MMPs are family of 24 zinc-dependent endopeptidases that share a common structural framework, with a signal peptide, N-terminal propeptides, catalytic domain, and hemopexin-like C-terminal domain, which is linked to the catalytic domain by a flexible hinge region.
The catalytic activity of MMPs is strongly controlled at four different levels: Gene expression with transcriptional and post-transcriptional regulation, compartmentalization, pro-enzyme activation by removal of the pro-domain and Inhibition by specific inhibitors (TIMPs).
MMPs are important in many biological processes including cell proliferation, migration and differentiation, remodeling of ECM and vascularization, on the other hand, if not properly balanced, MMPs could also contribute to harmful pathological conditions such as arthritis, pulmonary emphysema, endometriosis, neurological diseases, tumors and their metastasis and cardiovascular diseases.

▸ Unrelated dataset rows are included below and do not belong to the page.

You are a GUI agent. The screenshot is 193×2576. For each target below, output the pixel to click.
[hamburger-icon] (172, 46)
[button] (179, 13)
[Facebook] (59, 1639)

MMP-9 is considered one of the MMPs that have been evaluated in the setting of CVDs where it plays a pivotal role in atherosclerosis, hypertension, MI and heart failure.
MMP-9 has an indirect pre-STEMI role as it contributes in the pathogenesis of many risk factors that leads to MI as hypertension, dyslipidemia and atherosclerosis.
Following MI, both the infarcted region as well as the remote non-infarcted zone undergoes cardiac remodeling as a part of the wound healing response that can be divided into three distinct, but overlapping phases: inflammatory phase, proliferative phase and maturation phase.
MMP-9 role as a marker of cardiac remodeling mainly depends on the timing, cellular source and substrate specificity of it, where it directs many aspects of the inflammatory and proliferative stages of cardiac remodeling in acute STEMI by directly degrading ECM and activating cytokines and chemokines. The combined actions of MMP-9 determine scar formation and quality that is directly contributes to regional and global LV function.